Medscape: What other kinds of agent are under investigation for treating cognitive impairment in schizophrenia?

Dr. Marder: During the MATRICS process, we brought experts to a meeting in June 2004 on the NIMH campus and had 2 days of discussions.[8] The group gave opinions about the most important pharmacologic targets. The top 2 targets identified were dopamine-1 receptor agonists and alpha-7-nicotinic receptor agonists. Drugs that affect glutamate, such as AMPA receptor modulators and glycine reuptake inhibitors, were also of great interest to the group. Medications that target these receptors are at various stages of development, and NIMH has funded a clinical trials network, of which I am the head, which is looking at promising agents.

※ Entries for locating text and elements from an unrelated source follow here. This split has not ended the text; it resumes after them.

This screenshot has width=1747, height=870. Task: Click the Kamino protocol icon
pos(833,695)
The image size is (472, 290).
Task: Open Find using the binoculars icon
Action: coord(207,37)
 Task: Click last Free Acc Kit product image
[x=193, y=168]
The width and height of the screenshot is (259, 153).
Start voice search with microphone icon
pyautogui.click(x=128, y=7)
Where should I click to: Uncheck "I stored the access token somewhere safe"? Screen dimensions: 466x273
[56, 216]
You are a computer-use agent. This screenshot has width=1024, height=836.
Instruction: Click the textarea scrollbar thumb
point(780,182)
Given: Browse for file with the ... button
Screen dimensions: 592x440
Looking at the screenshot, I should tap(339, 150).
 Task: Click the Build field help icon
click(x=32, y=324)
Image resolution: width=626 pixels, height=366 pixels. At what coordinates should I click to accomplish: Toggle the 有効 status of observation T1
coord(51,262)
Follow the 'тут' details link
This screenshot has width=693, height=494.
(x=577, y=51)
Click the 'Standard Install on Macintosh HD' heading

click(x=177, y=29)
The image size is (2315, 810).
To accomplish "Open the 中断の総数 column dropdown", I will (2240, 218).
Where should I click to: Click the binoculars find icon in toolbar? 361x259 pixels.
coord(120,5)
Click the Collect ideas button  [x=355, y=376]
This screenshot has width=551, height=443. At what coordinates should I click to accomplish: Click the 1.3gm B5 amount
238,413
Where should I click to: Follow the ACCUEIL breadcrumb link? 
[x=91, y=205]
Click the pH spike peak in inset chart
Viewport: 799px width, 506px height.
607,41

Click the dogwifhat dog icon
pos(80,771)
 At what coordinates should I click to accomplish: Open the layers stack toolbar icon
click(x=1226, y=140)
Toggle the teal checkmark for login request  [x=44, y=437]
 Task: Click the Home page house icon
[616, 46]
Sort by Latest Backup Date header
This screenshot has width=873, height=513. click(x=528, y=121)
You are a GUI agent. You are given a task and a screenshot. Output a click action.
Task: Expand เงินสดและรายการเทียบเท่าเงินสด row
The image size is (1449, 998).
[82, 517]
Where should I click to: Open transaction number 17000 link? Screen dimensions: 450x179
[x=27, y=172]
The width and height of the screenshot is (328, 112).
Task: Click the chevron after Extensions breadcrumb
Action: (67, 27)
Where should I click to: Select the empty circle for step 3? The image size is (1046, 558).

Medscape: In the meantime, what can clinicians do to help their patients with the cognitive deficits of this disorder?

Dr. Marder: They can be aware of the cognitive aspects of the illness. Clinicians should remember that some of the drugs they use to treat people with schizophrenia, such as benzodiazepines and anticholinergics, might even impair memory. Although no available medication is preferred for treating cognitive impairment, cognitive remediation and cognitive enhancement therapies have been found to be effective.[11] The therapies are not widely available, but there's a growing research base on their efficacy, and I hope clinicians will soon take it seriously.